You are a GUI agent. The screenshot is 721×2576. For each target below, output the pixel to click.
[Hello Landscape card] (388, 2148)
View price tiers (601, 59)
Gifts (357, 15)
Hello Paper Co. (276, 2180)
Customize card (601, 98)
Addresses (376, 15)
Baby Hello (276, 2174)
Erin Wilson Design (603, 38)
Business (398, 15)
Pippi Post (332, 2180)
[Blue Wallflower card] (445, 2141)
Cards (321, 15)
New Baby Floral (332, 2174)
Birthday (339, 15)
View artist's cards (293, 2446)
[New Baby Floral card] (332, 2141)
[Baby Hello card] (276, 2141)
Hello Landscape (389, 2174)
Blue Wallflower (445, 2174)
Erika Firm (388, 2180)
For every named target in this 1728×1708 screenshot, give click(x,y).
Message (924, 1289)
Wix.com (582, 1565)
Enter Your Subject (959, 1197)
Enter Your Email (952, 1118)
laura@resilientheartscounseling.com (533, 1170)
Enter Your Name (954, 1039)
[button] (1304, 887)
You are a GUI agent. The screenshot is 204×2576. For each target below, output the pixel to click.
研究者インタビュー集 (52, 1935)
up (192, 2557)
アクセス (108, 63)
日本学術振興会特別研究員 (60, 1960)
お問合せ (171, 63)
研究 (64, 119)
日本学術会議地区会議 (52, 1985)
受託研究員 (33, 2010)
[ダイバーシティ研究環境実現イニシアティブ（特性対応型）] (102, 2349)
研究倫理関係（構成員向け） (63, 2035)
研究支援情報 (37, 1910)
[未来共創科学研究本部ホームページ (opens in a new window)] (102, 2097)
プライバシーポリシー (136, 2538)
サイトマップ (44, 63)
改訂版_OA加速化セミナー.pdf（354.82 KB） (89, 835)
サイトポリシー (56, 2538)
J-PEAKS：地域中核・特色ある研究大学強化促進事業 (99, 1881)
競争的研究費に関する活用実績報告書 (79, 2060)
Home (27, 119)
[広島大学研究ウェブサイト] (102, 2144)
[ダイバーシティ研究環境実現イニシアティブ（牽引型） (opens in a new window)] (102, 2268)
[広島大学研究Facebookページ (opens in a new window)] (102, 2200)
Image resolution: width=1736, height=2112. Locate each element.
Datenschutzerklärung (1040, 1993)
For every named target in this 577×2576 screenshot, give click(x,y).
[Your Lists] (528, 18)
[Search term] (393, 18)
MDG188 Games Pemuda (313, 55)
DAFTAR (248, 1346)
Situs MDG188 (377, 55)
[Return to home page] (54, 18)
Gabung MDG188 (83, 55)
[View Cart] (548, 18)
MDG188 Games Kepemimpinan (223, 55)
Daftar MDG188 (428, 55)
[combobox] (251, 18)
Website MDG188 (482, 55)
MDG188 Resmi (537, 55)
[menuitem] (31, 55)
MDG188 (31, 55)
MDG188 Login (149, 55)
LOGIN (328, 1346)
══════
→ EXERCISE OBJECTIVE:
Each line in the listing above from the one containing "Hello Paper Co. (276, 2180)" through the one containing "View artist's cards (293, 2446)" should be repeated exactly, and no other line.

→ RESULT OF THE TASK:
Hello Paper Co. (276, 2180)
Customize card (601, 98)
Addresses (376, 15)
Baby Hello (276, 2174)
Erin Wilson Design (603, 38)
Business (398, 15)
Pippi Post (332, 2180)
[Blue Wallflower card] (445, 2141)
Cards (321, 15)
New Baby Floral (332, 2174)
Birthday (339, 15)
View artist's cards (293, 2446)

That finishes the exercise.